[Collected data]
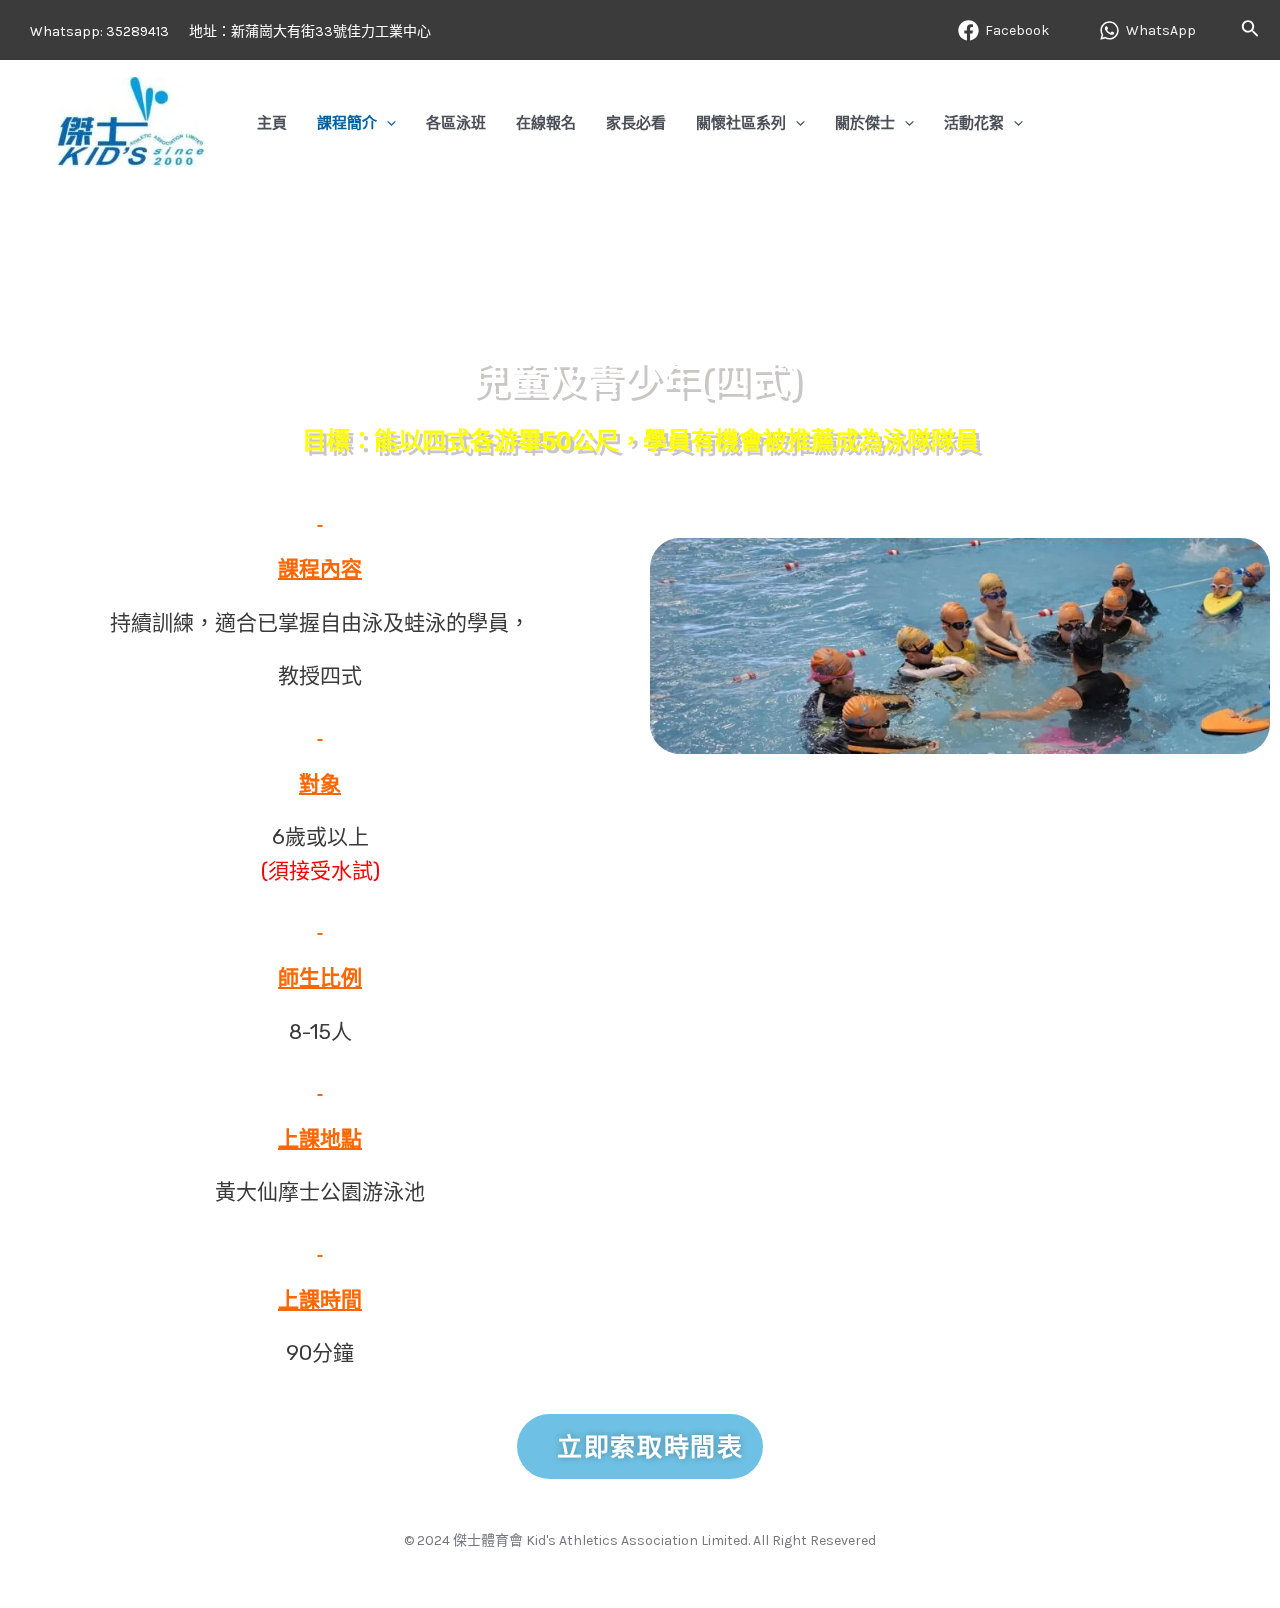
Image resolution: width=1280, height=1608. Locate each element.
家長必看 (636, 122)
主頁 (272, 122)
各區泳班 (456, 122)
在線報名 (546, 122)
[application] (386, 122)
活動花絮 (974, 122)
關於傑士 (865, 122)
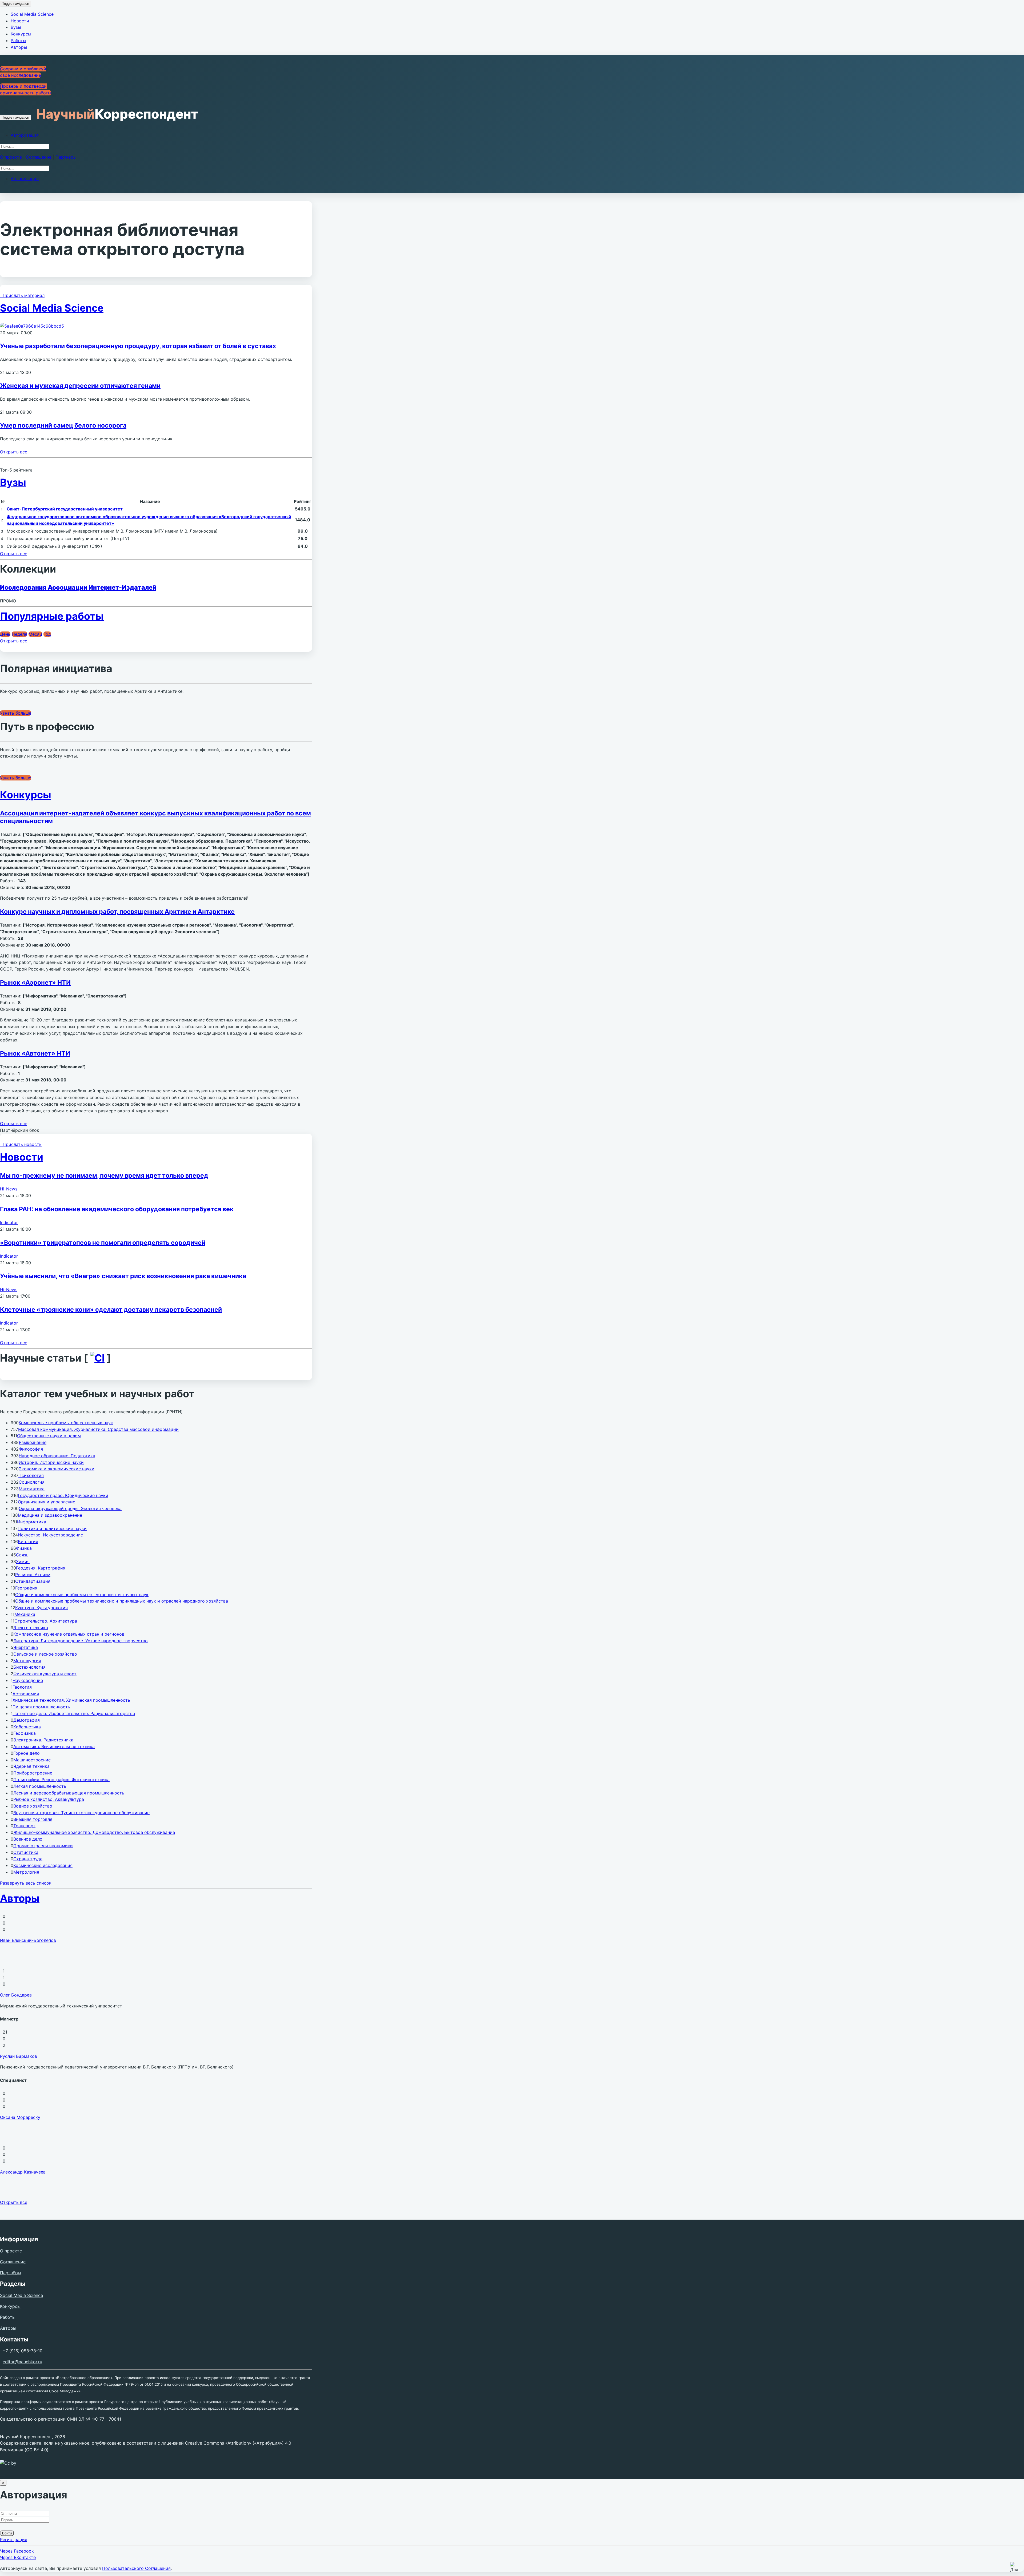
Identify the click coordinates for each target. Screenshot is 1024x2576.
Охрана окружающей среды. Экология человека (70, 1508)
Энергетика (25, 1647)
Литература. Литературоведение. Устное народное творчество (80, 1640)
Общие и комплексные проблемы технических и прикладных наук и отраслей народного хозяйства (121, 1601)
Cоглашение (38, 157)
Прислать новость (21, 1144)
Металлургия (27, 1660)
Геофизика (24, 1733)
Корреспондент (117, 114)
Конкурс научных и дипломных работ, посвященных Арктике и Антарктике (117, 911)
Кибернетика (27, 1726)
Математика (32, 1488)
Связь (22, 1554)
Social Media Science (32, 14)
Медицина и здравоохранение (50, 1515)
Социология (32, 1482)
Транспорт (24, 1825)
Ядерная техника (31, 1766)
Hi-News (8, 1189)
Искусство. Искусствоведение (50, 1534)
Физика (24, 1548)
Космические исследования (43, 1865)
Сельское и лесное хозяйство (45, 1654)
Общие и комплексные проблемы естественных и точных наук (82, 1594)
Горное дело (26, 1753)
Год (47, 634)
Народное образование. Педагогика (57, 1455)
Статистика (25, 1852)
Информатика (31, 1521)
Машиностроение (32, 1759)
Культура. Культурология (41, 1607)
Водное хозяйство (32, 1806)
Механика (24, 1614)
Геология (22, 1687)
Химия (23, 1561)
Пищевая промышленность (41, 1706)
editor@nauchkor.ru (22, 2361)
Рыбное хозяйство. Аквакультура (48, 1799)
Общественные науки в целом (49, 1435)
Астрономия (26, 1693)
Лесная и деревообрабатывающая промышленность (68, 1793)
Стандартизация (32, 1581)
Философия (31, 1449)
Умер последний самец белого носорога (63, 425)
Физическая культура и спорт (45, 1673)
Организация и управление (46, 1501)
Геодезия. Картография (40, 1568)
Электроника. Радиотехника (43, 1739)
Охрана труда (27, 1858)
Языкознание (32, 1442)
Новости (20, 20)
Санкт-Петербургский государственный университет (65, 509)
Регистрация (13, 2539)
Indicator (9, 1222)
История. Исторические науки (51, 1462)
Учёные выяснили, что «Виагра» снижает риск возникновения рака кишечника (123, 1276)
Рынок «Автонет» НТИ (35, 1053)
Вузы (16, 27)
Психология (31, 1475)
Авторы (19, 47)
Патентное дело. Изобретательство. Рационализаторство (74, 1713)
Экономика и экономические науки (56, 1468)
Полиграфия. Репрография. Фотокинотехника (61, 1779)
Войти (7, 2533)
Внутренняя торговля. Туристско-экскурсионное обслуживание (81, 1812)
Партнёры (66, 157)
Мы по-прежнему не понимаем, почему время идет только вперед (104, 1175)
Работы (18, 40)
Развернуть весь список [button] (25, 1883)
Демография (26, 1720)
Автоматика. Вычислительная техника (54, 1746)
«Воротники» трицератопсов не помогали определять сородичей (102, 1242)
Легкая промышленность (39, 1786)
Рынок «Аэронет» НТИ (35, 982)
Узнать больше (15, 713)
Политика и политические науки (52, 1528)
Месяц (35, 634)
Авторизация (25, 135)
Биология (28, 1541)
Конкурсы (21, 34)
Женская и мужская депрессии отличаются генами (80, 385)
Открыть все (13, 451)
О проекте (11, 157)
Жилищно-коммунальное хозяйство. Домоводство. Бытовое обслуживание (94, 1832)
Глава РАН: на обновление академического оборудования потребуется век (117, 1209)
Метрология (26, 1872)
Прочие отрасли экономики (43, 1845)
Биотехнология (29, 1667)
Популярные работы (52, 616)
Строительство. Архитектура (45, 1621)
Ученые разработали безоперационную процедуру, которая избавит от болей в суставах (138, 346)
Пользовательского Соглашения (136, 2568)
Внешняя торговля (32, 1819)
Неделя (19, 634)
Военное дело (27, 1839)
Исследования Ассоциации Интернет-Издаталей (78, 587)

WHAT THIS TASK INVOLVES — Transcribe all entries above exactly. Omit the pictures.

RESPONSE —
Image resolution: width=1280, height=1608. Locate each element.
家長必看 (636, 122)
主頁 (272, 122)
各區泳班 (456, 122)
在線報名 (546, 122)
[application] (386, 122)
活動花絮 (974, 122)
關於傑士 (865, 122)
Identify the click coordinates for each target. Screenshot is 1024x2576.
Охрана окружающей среды. Экология человека (70, 1508)
Энергетика (25, 1647)
Литература. Литературоведение. Устное народное творчество (80, 1640)
Общие и комплексные проблемы технических и прикладных наук и отраслей народного хозяйства (121, 1601)
Cоглашение (38, 157)
Прислать новость (21, 1144)
Металлургия (27, 1660)
Геофизика (24, 1733)
Корреспондент (117, 114)
Конкурс научных и дипломных работ, посвященных Арктике и Антарктике (117, 911)
Кибернетика (27, 1726)
Математика (32, 1488)
Связь (22, 1554)
Social Media Science (32, 14)
Медицина и здравоохранение (50, 1515)
Социология (32, 1482)
Транспорт (24, 1825)
Ядерная техника (31, 1766)
Hi-News (8, 1189)
Искусство. Искусствоведение (50, 1534)
Физика (24, 1548)
Космические исследования (43, 1865)
Сельское и лесное хозяйство (45, 1654)
Общие и комплексные проблемы естественных и точных наук (82, 1594)
Горное дело (26, 1753)
Год (47, 634)
Народное образование. Педагогика (57, 1455)
Статистика (25, 1852)
Информатика (31, 1521)
Машиностроение (32, 1759)
Культура. Культурология (41, 1607)
Водное хозяйство (32, 1806)
Механика (24, 1614)
Геология (22, 1687)
Химия (23, 1561)
Пищевая промышленность (41, 1706)
editor@nauchkor.ru (22, 2361)
Рыбное хозяйство. Аквакультура (48, 1799)
Общественные науки в целом (49, 1435)
Астрономия (26, 1693)
Лесная и деревообрабатывающая промышленность (68, 1793)
Стандартизация (32, 1581)
Философия (31, 1449)
Умер последний самец белого носорога (63, 425)
Физическая культура и спорт (45, 1673)
Организация и управление (46, 1501)
Геодезия. Картография (40, 1568)
Электроника. Радиотехника (43, 1739)
Охрана труда (27, 1858)
Языкознание (32, 1442)
Новости (20, 20)
Санкт-Петербургский государственный университет (65, 509)
Регистрация (13, 2539)
Indicator (9, 1222)
История. Исторические науки (51, 1462)
Учёные выяснили, что «Виагра» снижает риск возникновения рака кишечника (123, 1276)
Рынок «Автонет» НТИ (35, 1053)
Вузы (16, 27)
Психология (31, 1475)
Авторы (19, 47)
Патентное дело. Изобретательство. Рационализаторство (74, 1713)
Экономика и экономические науки (56, 1468)
Полиграфия. Репрография. Фотокинотехника (61, 1779)
Войти (7, 2533)
Внутренняя торговля. Туристско-экскурсионное обслуживание (81, 1812)
Партнёры (66, 157)
Мы по-прежнему не понимаем, почему время идет только вперед (104, 1175)
Работы (18, 40)
Развернуть весь список [button] (25, 1883)
Демография (26, 1720)
Автоматика. Вычислительная техника (54, 1746)
«Воротники» трицератопсов не помогали определять сородичей (102, 1242)
Легкая промышленность (39, 1786)
Рынок «Аэронет» НТИ (35, 982)
Узнать больше (15, 713)
Политика и политические науки (52, 1528)
Месяц (35, 634)
Авторизация (25, 135)
Биология (28, 1541)
Конкурсы (21, 34)
Женская и мужская депрессии отличаются генами (80, 385)
Открыть все (13, 451)
О проекте (11, 157)
Жилищно-коммунальное хозяйство. Домоводство. Бытовое обслуживание (94, 1832)
Глава РАН: на обновление академического оборудования потребуется век (117, 1209)
Метрология (26, 1872)
Прочие отрасли экономики (43, 1845)
Биотехнология (29, 1667)
Популярные работы (52, 616)
Строительство. Архитектура (45, 1621)
Ученые разработали безоперационную процедуру, которая избавит от болей в суставах (138, 346)
Пользовательского Соглашения (136, 2568)
Внешняя торговля (32, 1819)
Неделя (19, 634)
Военное дело (27, 1839)
Исследования Ассоциации Интернет-Издаталей (78, 587)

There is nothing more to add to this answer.